The only thing stopping Marion is Marion itself.
“By our current codes, there’s no allowance for that kind of activity,” administrator Brian Wells said.
According to city code 2, the necessities for targeted grazing are prohibited within city limits.
Section 2-109 states it is illegal to keep horses, mules, cattle, sheep, goats, swine, or other undomesticated animals in the city.
Section 2-113(e) prohibits barbed wire and electrically charged fences without an agricultural permit.
Wells hopes the city will make an exception for targeted grazing, likening it to allowing people to keep chickens and ducks as well as travel on Main St. with horses during parades.
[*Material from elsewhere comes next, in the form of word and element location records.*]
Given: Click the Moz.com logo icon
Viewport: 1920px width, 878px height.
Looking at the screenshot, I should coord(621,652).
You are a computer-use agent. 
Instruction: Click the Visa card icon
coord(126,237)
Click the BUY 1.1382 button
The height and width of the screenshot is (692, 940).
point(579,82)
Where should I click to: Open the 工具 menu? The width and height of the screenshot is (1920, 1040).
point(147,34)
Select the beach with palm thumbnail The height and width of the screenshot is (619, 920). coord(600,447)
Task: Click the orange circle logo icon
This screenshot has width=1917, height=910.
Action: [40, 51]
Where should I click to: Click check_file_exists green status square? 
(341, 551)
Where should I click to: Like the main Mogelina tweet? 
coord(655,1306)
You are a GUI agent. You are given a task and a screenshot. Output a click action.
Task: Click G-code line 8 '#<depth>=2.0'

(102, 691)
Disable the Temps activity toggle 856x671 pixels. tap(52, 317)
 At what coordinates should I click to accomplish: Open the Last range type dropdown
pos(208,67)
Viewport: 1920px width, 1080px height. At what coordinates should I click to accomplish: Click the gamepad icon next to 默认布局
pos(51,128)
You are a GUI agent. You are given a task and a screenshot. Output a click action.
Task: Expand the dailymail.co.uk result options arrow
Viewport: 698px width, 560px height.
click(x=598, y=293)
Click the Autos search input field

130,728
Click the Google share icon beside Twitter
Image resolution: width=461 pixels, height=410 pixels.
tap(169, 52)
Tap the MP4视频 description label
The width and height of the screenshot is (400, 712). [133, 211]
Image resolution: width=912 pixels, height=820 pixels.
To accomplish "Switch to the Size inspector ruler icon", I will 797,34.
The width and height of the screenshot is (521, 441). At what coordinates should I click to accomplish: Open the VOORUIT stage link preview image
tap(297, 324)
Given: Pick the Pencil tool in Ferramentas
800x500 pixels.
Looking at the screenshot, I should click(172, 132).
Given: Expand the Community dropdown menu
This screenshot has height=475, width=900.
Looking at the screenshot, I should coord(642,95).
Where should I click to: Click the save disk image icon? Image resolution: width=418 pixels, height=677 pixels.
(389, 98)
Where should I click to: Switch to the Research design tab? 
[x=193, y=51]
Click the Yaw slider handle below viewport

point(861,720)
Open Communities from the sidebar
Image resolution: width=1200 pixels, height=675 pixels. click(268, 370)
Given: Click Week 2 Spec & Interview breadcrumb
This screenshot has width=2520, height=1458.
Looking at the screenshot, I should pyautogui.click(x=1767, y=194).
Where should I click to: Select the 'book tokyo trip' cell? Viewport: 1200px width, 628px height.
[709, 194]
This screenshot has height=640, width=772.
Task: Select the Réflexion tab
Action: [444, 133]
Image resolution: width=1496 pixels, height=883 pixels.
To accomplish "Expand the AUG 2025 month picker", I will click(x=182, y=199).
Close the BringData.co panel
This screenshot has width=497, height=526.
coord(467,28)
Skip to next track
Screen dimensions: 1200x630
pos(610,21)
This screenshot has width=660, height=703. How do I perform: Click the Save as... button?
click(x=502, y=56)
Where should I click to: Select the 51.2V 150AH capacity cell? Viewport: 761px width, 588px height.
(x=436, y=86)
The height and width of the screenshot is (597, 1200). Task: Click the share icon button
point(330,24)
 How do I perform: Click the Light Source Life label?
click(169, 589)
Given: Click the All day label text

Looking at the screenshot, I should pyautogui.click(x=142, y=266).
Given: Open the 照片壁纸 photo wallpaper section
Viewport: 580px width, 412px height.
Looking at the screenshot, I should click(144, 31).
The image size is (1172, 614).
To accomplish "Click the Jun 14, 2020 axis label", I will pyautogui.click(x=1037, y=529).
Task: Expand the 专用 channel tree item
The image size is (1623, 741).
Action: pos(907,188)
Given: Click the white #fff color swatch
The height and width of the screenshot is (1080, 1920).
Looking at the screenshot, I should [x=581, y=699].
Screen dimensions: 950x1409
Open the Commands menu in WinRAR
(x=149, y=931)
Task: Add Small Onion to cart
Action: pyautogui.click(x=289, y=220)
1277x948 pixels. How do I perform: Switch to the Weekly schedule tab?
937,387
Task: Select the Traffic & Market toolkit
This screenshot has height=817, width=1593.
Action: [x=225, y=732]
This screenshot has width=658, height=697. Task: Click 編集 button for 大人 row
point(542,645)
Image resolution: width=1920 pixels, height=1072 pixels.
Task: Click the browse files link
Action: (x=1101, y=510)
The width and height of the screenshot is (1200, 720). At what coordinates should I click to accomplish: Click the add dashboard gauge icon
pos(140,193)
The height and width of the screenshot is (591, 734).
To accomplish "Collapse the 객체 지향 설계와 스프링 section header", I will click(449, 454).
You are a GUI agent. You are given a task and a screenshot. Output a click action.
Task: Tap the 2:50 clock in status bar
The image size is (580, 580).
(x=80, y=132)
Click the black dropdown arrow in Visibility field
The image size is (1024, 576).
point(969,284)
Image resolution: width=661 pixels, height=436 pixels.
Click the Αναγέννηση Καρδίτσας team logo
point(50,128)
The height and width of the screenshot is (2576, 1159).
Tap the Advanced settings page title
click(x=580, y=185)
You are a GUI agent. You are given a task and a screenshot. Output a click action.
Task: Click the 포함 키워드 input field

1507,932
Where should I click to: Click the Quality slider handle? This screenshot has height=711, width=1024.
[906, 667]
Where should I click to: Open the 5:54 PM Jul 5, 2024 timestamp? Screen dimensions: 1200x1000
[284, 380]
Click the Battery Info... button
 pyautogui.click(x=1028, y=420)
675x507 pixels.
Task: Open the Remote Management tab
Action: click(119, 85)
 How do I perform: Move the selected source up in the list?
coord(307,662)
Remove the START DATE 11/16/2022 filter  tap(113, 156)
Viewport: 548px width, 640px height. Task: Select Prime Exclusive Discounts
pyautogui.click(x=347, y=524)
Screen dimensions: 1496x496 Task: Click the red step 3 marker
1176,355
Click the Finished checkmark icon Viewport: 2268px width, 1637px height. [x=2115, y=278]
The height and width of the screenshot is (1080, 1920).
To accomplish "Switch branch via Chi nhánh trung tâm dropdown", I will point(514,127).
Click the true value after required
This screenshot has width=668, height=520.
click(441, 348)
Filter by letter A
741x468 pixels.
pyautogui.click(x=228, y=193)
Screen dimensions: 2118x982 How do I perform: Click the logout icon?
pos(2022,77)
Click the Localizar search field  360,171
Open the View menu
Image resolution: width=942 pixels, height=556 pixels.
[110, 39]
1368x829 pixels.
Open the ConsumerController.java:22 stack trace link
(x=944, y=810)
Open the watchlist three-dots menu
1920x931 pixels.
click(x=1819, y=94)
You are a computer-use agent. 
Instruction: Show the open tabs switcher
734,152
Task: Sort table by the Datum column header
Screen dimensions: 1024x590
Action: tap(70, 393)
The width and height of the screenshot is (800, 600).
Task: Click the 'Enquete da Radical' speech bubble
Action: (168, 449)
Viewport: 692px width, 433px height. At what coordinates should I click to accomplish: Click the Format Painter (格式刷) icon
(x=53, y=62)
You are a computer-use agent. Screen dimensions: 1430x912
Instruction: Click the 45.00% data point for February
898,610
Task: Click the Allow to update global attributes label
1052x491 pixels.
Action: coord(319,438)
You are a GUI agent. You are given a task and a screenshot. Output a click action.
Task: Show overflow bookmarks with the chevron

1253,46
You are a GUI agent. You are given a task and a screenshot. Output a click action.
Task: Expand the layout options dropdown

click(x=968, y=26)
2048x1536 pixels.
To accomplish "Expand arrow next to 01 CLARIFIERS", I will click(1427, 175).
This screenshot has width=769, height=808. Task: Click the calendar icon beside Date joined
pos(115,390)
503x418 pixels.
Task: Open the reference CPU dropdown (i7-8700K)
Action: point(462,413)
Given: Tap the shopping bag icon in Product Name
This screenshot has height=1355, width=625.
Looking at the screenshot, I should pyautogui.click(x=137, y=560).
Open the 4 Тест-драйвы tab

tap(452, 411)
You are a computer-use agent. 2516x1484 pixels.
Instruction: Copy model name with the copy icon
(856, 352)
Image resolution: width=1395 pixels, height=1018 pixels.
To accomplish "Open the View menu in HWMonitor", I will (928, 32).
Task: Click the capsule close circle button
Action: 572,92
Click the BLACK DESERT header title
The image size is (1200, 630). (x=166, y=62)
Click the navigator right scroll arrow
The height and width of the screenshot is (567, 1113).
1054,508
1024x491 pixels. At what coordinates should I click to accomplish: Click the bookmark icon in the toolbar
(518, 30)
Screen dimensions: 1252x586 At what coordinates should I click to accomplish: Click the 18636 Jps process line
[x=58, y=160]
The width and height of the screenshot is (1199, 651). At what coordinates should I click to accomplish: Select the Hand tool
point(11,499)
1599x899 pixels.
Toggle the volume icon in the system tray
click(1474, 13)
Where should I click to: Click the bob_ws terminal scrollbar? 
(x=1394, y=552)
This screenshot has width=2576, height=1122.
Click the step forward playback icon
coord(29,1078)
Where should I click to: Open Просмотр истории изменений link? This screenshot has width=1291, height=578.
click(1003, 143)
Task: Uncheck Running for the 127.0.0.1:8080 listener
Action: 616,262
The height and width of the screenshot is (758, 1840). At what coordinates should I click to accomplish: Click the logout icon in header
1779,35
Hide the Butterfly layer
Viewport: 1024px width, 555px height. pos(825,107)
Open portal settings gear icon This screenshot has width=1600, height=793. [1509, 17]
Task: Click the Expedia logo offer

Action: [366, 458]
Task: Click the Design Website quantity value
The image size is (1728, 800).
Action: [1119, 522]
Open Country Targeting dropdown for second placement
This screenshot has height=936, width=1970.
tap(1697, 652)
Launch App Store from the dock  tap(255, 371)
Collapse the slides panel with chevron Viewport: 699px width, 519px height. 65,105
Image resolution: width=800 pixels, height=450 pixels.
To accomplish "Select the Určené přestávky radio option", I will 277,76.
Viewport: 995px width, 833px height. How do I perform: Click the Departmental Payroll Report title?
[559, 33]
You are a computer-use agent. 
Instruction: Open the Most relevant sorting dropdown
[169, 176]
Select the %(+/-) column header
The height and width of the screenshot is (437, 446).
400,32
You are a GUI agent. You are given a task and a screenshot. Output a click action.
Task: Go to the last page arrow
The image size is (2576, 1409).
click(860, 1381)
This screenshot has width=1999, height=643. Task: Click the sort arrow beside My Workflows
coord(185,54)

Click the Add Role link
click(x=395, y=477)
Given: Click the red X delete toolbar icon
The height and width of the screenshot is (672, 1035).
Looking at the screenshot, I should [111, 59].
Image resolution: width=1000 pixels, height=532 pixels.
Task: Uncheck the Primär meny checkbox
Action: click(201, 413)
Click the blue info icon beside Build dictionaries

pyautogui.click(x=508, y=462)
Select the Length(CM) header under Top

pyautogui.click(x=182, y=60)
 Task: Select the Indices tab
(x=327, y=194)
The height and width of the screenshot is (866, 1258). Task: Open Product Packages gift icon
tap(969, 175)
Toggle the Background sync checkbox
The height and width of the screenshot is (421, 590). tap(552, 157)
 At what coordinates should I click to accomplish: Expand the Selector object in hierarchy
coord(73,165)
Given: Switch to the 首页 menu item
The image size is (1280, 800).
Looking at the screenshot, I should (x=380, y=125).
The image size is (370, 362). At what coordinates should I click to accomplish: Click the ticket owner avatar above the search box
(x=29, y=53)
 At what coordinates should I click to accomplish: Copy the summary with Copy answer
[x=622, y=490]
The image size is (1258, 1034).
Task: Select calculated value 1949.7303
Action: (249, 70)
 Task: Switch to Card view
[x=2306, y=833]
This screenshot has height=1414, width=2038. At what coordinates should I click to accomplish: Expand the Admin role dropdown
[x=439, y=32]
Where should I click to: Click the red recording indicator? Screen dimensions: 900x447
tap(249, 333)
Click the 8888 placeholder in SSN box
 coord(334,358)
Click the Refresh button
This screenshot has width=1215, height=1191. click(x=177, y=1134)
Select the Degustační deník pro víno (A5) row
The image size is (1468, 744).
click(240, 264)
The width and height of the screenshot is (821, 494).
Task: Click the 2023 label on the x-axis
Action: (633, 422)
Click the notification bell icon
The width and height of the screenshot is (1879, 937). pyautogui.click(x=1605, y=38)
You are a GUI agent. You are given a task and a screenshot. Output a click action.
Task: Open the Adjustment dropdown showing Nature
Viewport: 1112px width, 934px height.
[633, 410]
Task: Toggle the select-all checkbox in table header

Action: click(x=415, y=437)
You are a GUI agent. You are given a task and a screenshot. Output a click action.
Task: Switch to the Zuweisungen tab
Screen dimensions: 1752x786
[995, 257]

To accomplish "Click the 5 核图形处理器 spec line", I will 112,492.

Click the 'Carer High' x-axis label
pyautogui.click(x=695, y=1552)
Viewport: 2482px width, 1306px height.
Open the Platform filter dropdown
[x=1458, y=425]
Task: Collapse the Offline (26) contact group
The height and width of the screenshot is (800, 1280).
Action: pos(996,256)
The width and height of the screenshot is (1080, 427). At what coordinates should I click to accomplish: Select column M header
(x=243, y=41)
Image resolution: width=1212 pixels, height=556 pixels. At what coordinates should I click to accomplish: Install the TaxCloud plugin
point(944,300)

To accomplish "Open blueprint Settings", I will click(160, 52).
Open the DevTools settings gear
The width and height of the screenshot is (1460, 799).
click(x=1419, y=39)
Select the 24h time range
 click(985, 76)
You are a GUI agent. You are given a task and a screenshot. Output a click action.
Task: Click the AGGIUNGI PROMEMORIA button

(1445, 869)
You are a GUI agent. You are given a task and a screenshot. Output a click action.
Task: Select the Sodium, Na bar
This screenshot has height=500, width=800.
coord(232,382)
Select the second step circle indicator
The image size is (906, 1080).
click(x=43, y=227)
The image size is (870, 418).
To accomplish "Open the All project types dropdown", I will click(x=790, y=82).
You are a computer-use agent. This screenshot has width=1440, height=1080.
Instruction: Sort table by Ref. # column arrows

In addition to clearing areas with dense vegetation, targeted grazing can control populations of noxious weeds that impact native plant species.
Four species of noxious weeds are commonly found throughout the county: musk thistle, field bindweed, sericea lespedeza, and Johnson grass.
These weeds will choke out native grass, county noxious weed director, Joshua Housman said.
“Especially the Johnson grass,” Housman said. “It’ll kill anything that it starts getting around.”
Targeted grazing provides a chemical-free alternative to controlling these weeds and is viable in most cases, Housman said.
“I know once Johnson grass gets up and it gets mature, I don’t know of any grazing animal that would eat it,” Housman said. “Sericea lespedeza, cows and goats and sheep will eat as long as it’s young. But once it gets to a stage, and it’s hitting that stage right now, that plant turns woody, and the goats won’t eat it, cows won’t eat it, and sheep won’t eat it.”
At least three Kansas-based companies specialize in targeted grazing: Goats on the Go, HireGoats Corral, and Barnyard Weed Warriors and Network.